Its been awhile since I've posted an entry on this blog so I need to catch up! We finished the project in Oct of 2012, well actually we are still doing some work on the house but the house is now totally livable. The folks that were interested in buying the house back out of the sale but they agreed to lease the house at a market rate rent so we are getting a positive cash flow. So its still a good deal for us.
Rock Pile

Recycled Rock Pile

Nice Rocks!
In the meantime I got busy doing some landscape work in the front of the house. Remember that pile of rubble and stone that was removed when we demolished the wall around the porch? Well, the cut stone came in handy for some low cost landscaping. We also laid down crushed or decomposed granite in the drive way and sidewalk.

One last thing....It's always nice to get noticed. The house was featured in the city's Office of Historic Preservation Jan issue of their newsletter as an example of a substantial restoration! You can check out the newsletter at:

Very Cool!

Thursday, September 20, 2012

Painting the Exterior

The first coat of color was painted on the house today! The colors reflect Victorian themes typically found in houses called "Painted Ladies". Victorian era houses, especially wood and stick homes, were painted in vibrant color schemes that enriched the details such as ginger bread styling typically found in folk Victorian or vernacular styled houses.
The porch decking was also painted and what a difference a little color makes. Notice the color on the porch ceiling, its a pretty sky blue. The word is that traditionally houses in the south typically would have their porch ceilings panted a sky blue color to confuse wasps from building nests underneath porches.
The skirting around the house was installed a few days ago and that also received a couple of coats of paint. Vents still need to be installed and that will be done in the coming days.
We're reaching a point in the project where most of the work is now touch ups and detail work on the structure. We are close to the finish line.

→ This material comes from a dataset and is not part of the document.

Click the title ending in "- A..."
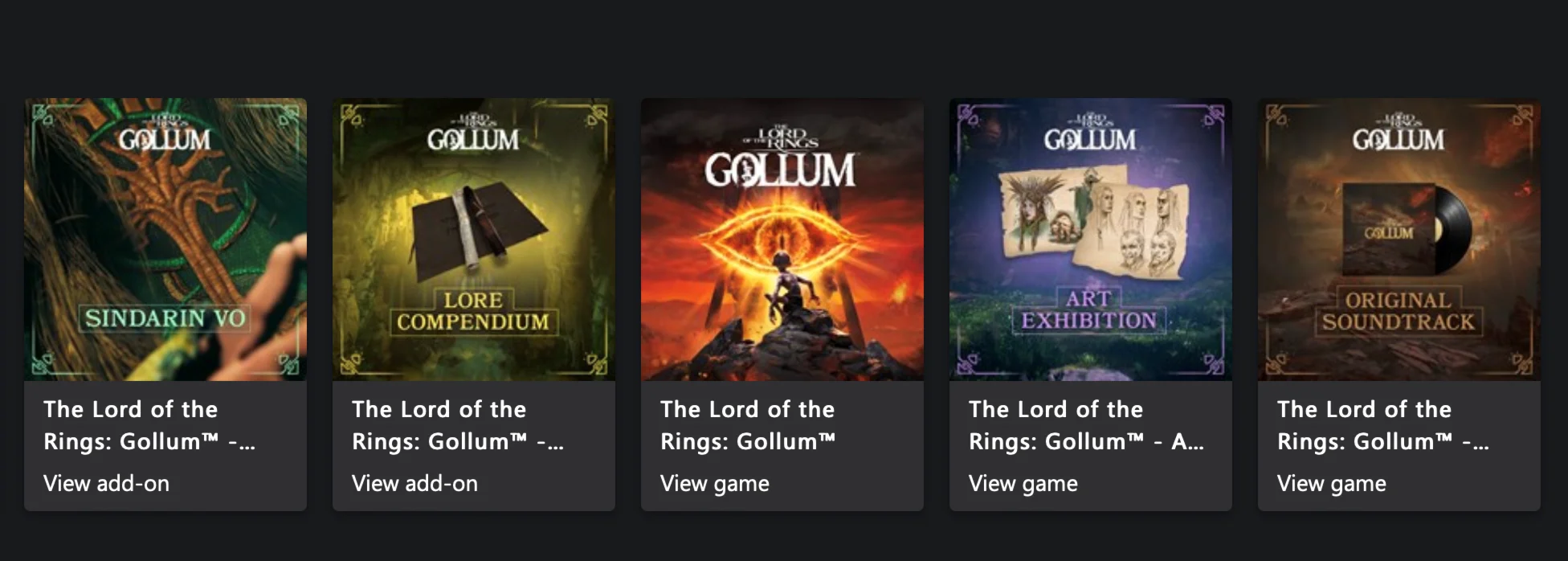tap(1086, 441)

We still need to get final inspections on electrical, plumbing and HVAC system. The front porch roof and work on the drive way need to be worked on but we can feel the end in sight!

Wednesday, September 5, 2012

House is Primed and Ready

A big milestone in any restoration project is when you get the house coated with primer.   Of course there's a lot of prep work that goes into getting to this point.  Ideally you want to scrape off as much of the old paint and get as close as possible to bare wood. In this case most if not all of the paint had either fallen of over time or had been scraped off in previous attempts.  Lead abatement is always a consideration when working on homes built in the early 1900's however in this case there was so minimal paint on the walls that we did were allowed to use a water method to remove any existing paint. Using a gentle power wash method minimizes dust and aerosols. Any flakes that came off were collected and safely disposed according safety protocols. 
After the cleaning of the house the entire exterior of the house was coated with high grade primer. At this point the house ready for it's colors!